I am a bit stuck about figuring out that the result of a differential map $f_{\ast p}$ defined on a tangent space is a derivation in the "other" tangent space.
Suppose $f \colon N \to M$ is a map between a $n$-dimensional manifold $N$ and a $m$-dimensional manifold $M$. Define $f_{\ast p}$ as the map
$v_p \in T_p(N) \mapsto f_{\ast p}(v_p) \in T_{f(P)}(M)$ such that $f_{\ast p}(v_p)(g) = v_p(g \circ f)$
where $g$ is a differentiable function from $M$ to $\mathbb{R}$. Let $(U,u)$ be a chart around $P \in N$ and let $(V,v)$ a chart around $f(p) \in M$. I am a bit skeptical because, following the definition, it seems to have defined just another derivation on $T_p(N)$ (well, actually it is), i. e.

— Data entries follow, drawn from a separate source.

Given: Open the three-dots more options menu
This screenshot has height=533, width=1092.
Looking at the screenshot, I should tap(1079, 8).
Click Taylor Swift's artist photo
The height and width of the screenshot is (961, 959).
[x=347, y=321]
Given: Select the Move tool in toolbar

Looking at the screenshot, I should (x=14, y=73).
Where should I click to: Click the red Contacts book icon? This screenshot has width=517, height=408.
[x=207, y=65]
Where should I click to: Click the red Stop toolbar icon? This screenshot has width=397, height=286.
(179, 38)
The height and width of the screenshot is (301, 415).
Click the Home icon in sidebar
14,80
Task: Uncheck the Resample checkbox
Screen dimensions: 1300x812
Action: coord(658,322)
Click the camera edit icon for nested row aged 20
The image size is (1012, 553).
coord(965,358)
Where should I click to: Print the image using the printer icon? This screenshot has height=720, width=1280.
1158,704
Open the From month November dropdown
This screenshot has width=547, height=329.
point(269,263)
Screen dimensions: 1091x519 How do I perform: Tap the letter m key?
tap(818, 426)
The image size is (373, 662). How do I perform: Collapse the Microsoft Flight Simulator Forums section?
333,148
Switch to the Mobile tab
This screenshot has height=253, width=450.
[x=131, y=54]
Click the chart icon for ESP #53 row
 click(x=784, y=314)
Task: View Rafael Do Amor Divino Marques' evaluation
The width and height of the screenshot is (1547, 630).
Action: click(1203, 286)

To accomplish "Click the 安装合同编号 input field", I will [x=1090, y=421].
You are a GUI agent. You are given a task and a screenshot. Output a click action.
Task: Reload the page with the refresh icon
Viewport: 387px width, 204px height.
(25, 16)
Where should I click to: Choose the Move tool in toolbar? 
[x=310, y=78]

$\frac{\partial}{\partial x_i}(g\circ f\circ u^{-1})(u(P))$.
My question is: is $f_{\ast p}(v_p)$ a derivation on $T_p(M)$ too because of the relation
$g\circ f\circ u^{-1} = (g \circ v^{-1})(v\circ f\circ u^{-1})$ ?
If that is the case, then it seems to work because we have a derivation that sends a point in $\mathbb{R}^m$ (that is $v(P)$) to a point of $\mathbb{R}$ but I'm not so sure. Thanks.